The Girl Child Initiative Uganda (GCIU), a not-for-profit organization has boosted the livelihood of the school drop outs in Wakiso district through a skills enhancement program.
Last Thursday, while the country celebrated the International Women’s Day under the theme “Empowering Rural Women and Girls: Opportunities and Challenges”, GCIU launched the second session of the skills development and empowerment program that is aimed at ensuring financial independence and sustainability of the girl child.
The program targets to enroll a total of 60 school drop outs to train in different disciplines such as Hairdressing, Tailoring, Liquid Soap Making, Candle making, Book making and Catering.

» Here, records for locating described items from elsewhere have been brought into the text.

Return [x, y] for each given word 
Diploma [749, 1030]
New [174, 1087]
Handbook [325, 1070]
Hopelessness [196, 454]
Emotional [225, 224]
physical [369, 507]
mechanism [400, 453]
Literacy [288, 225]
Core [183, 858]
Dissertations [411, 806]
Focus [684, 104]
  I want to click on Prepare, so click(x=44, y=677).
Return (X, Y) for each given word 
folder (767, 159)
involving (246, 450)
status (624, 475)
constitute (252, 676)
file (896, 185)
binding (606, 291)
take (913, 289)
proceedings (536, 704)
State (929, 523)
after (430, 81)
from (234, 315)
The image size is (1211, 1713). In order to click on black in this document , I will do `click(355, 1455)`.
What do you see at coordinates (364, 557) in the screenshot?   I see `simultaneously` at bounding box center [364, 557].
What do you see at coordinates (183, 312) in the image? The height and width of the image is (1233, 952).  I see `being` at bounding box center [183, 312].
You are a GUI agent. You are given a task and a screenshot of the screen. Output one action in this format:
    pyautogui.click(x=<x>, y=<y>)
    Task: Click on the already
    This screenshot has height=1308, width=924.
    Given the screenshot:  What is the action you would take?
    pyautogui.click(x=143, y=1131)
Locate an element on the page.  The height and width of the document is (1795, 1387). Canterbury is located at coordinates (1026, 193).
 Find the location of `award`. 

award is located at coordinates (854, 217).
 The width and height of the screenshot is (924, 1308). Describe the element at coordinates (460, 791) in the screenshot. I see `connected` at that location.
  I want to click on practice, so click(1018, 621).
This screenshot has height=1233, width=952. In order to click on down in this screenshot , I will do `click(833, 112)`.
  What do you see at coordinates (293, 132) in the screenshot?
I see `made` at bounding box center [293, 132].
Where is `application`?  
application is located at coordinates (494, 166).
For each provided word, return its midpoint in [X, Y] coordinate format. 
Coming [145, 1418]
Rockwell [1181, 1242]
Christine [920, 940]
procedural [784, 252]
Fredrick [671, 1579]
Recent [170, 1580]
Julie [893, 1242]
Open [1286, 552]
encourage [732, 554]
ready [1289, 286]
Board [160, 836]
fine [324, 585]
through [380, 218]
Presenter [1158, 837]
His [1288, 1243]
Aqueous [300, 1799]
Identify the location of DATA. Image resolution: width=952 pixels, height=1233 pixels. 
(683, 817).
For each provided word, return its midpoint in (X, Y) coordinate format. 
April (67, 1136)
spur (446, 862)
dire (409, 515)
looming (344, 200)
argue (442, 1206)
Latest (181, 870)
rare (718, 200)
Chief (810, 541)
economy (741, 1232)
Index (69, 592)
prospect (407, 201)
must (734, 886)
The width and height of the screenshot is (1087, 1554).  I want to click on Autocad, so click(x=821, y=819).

During the launch of the program, GCIU Project coordinator, Anet Nankya said that despite development efforts put in place by government, poverty is still growing both in absolute and relative terms.
Nankya said that there is an increasing number of young mothers living below the poverty line and the disparities between these and other households is widening.
“One of the few development strategies that have been shown to sustain impact upon the poor is that of capacity building, the provision of skills in developmental issues to the disadvantaged is very vital to liberate them out of their situation,” Nankya said.
Nankya noted that capacity building interventions have shown to be particularly effective when targeted at young mothers.
This, she said is because young mothers tend to be more responsible in terms of their management of the household income and that the benefits of women’s investments tend to accrue more often to the most marginalized and vulnerable members of the household.
“We have chosen to launch the skills development program among the school drop outs to enable them attain a vocational skill that would in turn help them creat sustainable income hence becoming economically empowered,” she said.
The issue of gender parity in Uganda’s education system remains a big challenge not only in terms of enrollment but also academic performance. Statistics show that of the girls that enroll at different levels of education, fewer of them finally sit for Primary Leaving Examinations (PLE), Uganda Certificate of Education (UCE) and Uganda Advanced Certificate of Education (UACE) examinations, compared to their male counterparts.
The rate of school drop out in Uganda is higher for girls than boys, largely attributed to the inadequate provisions for their reproductive health, cultural mindsets as well as issues to do with forced early marriages especially in rural areas.